Saturday, December 26, 2009

Ice Cream Man: Clint Howard's 2nd Greatest Role, Right Behind Beethoven's 5th.

Ice Cream Man is one hell of a gem. Directed by porno movie director Paul Norman, Clint Howard plays a creepy, deep voiced ice cream man who has had his fair share of psychological problems. While it isn't 100% clear, it seems as though the ice cream man's troubles began after his beloved ice cream man was shot in a shoot out outside of his house. Not sure why there was a shoot out in that little town, why they shot the ice cream man, or why no one else thought it was odd- but sure enough it happened and somewhere along the line, Clint Howard went nuts. So begins the epic saga of Ice Cream Man.

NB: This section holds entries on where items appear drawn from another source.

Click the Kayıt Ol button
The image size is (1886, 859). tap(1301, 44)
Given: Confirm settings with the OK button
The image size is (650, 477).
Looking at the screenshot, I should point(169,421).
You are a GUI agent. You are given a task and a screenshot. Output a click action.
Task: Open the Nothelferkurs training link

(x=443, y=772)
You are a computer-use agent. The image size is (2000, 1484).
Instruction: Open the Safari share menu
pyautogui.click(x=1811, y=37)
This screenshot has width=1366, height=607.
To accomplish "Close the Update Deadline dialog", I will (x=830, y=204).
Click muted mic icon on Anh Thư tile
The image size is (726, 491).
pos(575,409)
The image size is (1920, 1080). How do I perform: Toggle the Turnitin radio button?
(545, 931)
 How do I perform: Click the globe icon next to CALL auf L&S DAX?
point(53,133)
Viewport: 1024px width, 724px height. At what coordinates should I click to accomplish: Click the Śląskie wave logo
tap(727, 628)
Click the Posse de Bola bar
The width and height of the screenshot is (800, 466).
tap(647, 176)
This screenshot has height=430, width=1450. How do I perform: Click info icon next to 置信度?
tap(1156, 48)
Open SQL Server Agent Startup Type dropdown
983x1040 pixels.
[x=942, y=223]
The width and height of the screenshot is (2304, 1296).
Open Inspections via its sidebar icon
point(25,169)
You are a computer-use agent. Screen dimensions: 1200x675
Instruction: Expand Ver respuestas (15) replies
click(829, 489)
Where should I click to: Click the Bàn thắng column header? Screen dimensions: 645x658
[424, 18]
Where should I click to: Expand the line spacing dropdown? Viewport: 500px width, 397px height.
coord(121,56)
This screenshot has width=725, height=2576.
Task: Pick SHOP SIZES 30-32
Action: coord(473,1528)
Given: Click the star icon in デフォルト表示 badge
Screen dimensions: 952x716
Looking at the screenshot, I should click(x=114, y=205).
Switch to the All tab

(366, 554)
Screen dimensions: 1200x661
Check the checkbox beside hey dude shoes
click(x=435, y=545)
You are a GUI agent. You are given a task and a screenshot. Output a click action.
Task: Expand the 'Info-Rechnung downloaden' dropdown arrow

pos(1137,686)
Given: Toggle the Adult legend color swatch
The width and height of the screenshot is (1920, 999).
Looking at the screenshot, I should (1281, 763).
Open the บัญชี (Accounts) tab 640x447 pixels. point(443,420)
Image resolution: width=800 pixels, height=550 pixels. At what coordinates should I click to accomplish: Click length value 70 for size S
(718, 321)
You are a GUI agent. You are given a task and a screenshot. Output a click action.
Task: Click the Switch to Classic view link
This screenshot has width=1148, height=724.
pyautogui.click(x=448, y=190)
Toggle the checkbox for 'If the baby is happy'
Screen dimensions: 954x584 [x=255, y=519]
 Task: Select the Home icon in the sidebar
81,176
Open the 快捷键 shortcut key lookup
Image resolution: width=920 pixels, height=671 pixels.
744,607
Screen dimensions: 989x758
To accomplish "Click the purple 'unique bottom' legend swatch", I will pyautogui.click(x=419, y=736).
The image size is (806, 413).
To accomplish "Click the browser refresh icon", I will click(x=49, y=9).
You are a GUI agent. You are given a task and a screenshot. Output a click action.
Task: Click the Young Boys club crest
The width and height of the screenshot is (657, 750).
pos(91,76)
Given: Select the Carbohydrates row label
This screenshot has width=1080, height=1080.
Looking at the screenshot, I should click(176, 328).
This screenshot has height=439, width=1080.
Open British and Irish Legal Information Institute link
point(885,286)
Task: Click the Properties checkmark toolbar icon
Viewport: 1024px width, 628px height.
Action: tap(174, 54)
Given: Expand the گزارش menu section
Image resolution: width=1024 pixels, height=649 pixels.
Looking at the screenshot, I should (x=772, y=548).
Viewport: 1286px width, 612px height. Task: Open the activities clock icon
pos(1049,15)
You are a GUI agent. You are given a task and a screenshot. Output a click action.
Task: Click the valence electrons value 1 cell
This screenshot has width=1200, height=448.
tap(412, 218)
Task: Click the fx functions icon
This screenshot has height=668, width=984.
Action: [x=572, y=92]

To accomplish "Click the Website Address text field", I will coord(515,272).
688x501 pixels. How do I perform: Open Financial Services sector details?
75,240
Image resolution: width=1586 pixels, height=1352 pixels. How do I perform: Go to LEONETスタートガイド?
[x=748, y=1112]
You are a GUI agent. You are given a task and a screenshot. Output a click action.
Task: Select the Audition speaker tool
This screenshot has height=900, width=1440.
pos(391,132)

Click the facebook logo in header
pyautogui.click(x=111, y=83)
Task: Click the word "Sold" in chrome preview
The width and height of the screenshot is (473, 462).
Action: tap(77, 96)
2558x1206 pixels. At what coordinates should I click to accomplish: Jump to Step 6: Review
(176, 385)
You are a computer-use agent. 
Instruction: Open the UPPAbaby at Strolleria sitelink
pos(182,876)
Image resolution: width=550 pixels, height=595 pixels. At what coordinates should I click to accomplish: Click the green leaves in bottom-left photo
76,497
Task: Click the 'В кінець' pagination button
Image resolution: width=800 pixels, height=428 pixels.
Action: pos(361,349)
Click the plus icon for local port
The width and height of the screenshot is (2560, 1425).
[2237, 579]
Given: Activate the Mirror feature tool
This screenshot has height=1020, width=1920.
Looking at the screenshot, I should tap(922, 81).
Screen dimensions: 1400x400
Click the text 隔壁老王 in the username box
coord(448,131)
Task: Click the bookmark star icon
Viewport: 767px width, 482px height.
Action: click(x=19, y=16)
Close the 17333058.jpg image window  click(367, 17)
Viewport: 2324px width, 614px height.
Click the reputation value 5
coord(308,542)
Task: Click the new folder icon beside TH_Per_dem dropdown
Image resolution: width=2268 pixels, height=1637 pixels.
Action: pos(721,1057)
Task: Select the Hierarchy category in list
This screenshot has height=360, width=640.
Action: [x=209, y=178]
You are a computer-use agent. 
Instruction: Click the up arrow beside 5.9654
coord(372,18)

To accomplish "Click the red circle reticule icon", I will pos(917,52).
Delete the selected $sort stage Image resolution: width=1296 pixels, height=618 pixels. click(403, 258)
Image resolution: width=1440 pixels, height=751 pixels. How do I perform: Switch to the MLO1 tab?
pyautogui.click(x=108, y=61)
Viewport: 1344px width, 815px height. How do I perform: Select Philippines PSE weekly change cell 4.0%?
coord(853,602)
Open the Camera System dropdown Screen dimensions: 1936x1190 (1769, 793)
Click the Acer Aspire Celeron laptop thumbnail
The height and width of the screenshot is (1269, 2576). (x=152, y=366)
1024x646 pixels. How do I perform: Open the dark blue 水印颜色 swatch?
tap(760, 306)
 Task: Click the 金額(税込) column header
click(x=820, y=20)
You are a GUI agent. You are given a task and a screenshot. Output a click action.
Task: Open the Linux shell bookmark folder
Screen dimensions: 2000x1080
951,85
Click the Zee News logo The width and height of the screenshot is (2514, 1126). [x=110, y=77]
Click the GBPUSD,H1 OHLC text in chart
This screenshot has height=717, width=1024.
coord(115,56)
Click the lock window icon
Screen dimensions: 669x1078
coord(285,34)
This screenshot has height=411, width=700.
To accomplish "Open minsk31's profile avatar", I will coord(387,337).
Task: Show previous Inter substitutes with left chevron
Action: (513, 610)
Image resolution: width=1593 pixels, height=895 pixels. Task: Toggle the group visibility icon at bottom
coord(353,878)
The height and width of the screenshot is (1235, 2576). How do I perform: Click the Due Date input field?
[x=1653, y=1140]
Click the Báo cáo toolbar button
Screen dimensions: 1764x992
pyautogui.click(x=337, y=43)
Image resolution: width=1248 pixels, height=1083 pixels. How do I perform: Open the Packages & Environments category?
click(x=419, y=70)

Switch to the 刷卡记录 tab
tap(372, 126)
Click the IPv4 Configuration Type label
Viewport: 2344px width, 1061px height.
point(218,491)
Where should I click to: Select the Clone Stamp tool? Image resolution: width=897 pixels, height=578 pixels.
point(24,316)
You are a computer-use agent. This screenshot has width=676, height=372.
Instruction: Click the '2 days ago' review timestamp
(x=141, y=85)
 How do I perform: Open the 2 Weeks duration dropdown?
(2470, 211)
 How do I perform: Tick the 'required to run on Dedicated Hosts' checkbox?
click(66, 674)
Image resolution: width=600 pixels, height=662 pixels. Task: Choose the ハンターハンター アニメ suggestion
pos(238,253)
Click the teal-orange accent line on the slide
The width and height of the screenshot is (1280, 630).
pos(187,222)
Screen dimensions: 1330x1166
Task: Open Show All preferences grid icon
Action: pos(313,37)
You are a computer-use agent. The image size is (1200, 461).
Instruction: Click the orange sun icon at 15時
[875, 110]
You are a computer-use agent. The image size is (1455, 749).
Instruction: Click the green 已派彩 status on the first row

On Wikipedia it claims this movie only received it's cult following fairly recently as many began to love it due to the "unintentional comedy". I'm sorry but if anyone was making this movie in 1995 they had to have known it was funny. Was Clint Howard really sitting in his trailer during filming reaching down to the depths of his soul to try the play the intricate character of the ice cream man? Or was he like.. ummm this shit is ridiculous. If this movie wasn't meant to be a comedy than we should all just stop living right now. Wake up and smell the farce.

So if you haven't figured it out already- this shit is ridiculous. Sleepaway Camp is still better but Ice Cream Man is about one point behind. Which of course means- that it's an amazing movie in my book. Everything is ridiculous- right down to the eyeballs in the rocky road, and the motives of Clint Howard. Logic isn't really an important thing to have when viewing Ice Cream Man- but in all actuality it makes no sense at all. Which is fine because that only makes it better.

Anyways here are some shining moments.


The main little girl comes home to find her Mother speaking in tongues again, rolls her eyes and runs upstairs. Some people's Mom's are alcoholics, some people's parents fight- but luckily for her, The Archangel Gabriel is watching over her house- and possessing her mother every now and then. Also, why is that lamp so big?



The Ice Cream man makes a special delivery to the town slut. Her lover's head shoved in a giant waffle cone. Clint Howard's face is priceless and let's not forget the poor man's face. Looks like Clint whacked off his head while he was trying to expel an enormous dump.



The Ice Cream Man using some human puppets thanks to those generous and completely useless cops. Another classic Clint Howard face, although I'm not sure what's going on with that belt of his...


So yeah, pretty much everything that happens in this movie is worthy of a screen shot but these were my favorites. The movie also has about a thousand spectacular lines. My favorite however is, "Whose the pied piper now, Ice Cream DICK" ...Classic!

This movie is insanely stupid, hilarious, amazing and even a little bit creepy. I haven't decided if it's creepy because Clint Howard is the ultimate creep or because there are just some genuine creepy things happening- I'd wager a guess it's a combination of both. If you ever need a good laugh just pop this one in and keep a look out for- the amazing opening scene, creepy notes of child molestation and suggestive lines that probably have double meanings, the bad padding used on Tuna to make him look fat, and the mere fact that Clint Howard is horrible at looking for people hiding in grocery stores. This movie is truly one of a kind and if anyone tries to tell you otherwise I suggest you find a new person to talk to.

This is a nice compilation of moments, although I question the usage of the word "worst" when describing them. I think they meant to say BEST.

Buy Ice Cream Man at Horror Movie Empire!


I hope someone alerted Chris Columbus to the fact that Ice Cream Man totally ripped off Home Alone right down to the theme song and the MacCauly Culkin look-alike.

5 comments:

deadlydolls said...

My favorite moment is that ridiculous scene, where the little boy wonders "But who will bring the ICE cream?"

Great review and happy holidays!

Andre Dumas said...

Hahah yes! The opening was probably the greatest 3 minutes of my life! Happy Holidays to you as well, : )

Chris H said...

Now you have to check out Evilspeak to complete the Clint trifecta.

Armando H. said...

I remember this movie scaring my oldest cousin back in the day, hahah I like how they made the fat kid wear a pillow inside his shirt =/

Anonymous said...

Keep posting stuff like this i really like it.